### DIRECTIONS FOR THIS TASK
Reproduce the lines of the listing starting with the line that contains "Black Friday (34, 2168)" and going on through the line that contains "Warum du Cashback nutzen solltest (86, 2138)", switching "Cashback" to "Geld-zurück" and leaving everything else unchanged.

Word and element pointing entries
_ _ _ _ _

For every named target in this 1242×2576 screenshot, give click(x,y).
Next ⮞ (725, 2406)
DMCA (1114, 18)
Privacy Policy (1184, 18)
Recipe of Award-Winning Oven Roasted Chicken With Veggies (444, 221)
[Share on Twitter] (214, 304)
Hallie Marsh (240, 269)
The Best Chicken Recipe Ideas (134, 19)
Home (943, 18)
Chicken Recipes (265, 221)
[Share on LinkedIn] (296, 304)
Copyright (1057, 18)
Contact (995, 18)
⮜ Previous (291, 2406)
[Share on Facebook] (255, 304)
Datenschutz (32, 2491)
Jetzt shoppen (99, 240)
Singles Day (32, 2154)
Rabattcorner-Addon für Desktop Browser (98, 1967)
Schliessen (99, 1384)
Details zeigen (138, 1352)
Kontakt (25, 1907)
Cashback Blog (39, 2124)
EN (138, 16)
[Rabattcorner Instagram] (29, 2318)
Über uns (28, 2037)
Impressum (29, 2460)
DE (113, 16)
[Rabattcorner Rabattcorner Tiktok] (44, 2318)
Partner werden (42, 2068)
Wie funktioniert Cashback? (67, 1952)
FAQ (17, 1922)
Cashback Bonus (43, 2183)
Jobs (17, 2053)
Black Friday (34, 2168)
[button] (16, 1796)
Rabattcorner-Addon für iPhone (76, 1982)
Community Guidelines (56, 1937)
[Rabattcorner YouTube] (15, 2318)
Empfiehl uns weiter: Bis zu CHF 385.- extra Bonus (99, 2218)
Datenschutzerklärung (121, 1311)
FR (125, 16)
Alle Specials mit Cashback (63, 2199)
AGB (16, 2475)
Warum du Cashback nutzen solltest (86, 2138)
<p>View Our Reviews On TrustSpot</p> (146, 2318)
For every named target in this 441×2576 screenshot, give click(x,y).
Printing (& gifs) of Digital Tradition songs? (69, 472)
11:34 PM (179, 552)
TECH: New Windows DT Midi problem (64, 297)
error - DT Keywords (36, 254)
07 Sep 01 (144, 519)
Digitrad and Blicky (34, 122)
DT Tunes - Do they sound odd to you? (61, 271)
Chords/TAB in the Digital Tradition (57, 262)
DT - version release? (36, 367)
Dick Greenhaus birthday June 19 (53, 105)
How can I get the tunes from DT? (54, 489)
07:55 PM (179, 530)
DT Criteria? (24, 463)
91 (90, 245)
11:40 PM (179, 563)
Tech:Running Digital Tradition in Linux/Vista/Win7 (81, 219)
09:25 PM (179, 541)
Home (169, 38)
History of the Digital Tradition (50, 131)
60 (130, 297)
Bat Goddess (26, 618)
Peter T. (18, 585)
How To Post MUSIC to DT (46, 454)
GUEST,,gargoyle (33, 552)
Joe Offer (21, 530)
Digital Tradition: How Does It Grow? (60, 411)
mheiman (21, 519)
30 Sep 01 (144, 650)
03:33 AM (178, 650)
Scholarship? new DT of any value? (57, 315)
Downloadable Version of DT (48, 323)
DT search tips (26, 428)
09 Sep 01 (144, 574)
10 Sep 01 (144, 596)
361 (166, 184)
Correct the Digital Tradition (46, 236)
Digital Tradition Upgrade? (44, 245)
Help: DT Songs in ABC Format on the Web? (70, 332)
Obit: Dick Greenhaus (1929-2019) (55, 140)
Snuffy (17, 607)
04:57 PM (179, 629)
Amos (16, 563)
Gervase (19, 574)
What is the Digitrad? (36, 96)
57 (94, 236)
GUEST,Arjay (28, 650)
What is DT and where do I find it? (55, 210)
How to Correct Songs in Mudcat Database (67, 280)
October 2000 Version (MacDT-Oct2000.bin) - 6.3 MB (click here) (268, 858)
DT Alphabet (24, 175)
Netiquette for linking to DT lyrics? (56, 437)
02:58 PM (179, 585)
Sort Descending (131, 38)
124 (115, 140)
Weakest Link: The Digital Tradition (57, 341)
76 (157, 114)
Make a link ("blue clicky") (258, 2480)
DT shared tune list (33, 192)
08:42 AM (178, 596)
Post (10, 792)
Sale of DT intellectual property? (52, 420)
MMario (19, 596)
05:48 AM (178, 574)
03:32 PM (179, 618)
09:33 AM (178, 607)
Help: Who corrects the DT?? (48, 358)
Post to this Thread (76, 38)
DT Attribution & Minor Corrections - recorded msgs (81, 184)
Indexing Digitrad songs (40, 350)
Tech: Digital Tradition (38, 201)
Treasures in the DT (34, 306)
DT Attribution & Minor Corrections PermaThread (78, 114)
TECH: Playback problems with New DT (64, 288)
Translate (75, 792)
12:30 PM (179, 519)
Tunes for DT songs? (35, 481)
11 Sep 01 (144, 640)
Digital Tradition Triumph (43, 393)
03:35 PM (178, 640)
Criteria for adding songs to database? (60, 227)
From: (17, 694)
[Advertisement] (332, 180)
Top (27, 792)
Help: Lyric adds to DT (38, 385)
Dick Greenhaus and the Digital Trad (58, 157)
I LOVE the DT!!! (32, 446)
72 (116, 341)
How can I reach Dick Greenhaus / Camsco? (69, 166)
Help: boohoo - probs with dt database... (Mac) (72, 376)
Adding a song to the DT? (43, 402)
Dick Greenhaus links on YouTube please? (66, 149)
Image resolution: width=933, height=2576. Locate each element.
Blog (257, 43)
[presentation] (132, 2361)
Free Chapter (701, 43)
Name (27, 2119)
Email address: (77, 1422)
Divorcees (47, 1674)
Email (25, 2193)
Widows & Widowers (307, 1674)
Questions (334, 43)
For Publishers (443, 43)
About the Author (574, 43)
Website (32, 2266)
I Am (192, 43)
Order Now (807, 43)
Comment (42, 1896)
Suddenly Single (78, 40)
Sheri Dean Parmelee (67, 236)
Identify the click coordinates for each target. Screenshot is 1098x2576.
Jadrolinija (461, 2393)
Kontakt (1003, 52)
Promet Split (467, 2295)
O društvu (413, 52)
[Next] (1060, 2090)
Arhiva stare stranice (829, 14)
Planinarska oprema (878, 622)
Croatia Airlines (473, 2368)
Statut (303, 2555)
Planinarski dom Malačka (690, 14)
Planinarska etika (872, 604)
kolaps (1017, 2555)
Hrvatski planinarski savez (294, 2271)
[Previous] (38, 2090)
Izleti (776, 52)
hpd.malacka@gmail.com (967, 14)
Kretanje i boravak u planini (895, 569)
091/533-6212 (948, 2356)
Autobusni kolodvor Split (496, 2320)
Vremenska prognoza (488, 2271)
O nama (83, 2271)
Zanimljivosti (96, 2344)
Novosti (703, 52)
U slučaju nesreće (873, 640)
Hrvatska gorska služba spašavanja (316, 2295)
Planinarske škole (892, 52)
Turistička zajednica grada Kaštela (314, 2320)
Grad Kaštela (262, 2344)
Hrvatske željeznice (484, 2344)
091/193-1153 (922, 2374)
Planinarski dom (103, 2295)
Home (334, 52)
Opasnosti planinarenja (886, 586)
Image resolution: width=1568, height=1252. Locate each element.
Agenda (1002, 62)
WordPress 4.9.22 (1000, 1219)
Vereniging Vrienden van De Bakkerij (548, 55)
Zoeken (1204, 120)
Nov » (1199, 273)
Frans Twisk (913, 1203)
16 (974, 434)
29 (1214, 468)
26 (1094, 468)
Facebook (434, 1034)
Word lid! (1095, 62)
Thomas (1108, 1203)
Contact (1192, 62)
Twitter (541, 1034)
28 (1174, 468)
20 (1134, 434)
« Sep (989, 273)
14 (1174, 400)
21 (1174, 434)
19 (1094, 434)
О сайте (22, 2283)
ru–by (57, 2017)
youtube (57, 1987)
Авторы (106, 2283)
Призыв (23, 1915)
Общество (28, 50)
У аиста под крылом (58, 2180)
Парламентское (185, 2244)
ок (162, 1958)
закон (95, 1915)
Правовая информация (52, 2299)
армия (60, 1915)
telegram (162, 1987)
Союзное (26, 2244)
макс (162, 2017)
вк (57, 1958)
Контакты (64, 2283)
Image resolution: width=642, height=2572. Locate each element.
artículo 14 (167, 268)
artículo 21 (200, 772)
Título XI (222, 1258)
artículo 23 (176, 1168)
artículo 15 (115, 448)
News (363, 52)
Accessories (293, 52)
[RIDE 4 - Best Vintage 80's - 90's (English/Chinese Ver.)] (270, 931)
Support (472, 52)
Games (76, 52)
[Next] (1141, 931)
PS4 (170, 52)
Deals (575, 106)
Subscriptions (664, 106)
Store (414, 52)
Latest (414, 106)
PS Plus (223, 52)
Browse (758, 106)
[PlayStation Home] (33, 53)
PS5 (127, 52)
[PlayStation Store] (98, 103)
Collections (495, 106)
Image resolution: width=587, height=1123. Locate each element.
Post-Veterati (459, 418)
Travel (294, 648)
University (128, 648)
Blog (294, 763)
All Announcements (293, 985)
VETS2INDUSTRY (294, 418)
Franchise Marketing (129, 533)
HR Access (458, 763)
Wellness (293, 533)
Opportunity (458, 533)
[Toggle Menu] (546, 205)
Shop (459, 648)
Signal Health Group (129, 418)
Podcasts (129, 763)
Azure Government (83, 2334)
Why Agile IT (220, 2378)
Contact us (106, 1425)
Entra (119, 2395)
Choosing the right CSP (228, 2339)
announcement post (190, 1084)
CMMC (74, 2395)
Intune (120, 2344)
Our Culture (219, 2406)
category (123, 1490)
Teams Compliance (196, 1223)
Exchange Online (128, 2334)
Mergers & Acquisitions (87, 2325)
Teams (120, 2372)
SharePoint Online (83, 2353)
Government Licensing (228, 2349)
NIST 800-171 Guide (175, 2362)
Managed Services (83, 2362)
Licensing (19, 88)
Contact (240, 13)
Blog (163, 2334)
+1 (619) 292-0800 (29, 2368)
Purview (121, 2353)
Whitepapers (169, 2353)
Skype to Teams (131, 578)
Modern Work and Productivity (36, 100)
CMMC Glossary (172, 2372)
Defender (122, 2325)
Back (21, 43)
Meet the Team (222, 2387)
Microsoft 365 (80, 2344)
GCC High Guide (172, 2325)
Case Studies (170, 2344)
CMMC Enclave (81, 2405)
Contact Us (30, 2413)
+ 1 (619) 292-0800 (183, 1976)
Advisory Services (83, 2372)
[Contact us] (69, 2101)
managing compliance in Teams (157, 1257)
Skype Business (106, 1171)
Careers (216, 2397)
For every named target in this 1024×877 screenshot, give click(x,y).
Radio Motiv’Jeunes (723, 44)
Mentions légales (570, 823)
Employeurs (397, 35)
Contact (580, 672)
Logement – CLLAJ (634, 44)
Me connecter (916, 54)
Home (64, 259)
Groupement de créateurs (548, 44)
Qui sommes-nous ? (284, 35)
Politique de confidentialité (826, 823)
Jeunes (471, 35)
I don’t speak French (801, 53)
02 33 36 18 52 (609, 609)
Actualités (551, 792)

_ _ _ _ _

### ANSWER IN FULL
Black Friday (34, 2168)
[button] (16, 1796)
Rabattcorner-Addon für iPhone (76, 1982)
Community Guidelines (56, 1937)
[Rabattcorner YouTube] (15, 2318)
Empfiehl uns weiter: Bis zu CHF 385.- extra Bonus (99, 2218)
Datenschutzerklärung (121, 1311)
FR (125, 16)
Alle Specials mit Geld-zurück (63, 2199)
AGB (16, 2475)
Warum du Geld-zurück nutzen solltest (86, 2138)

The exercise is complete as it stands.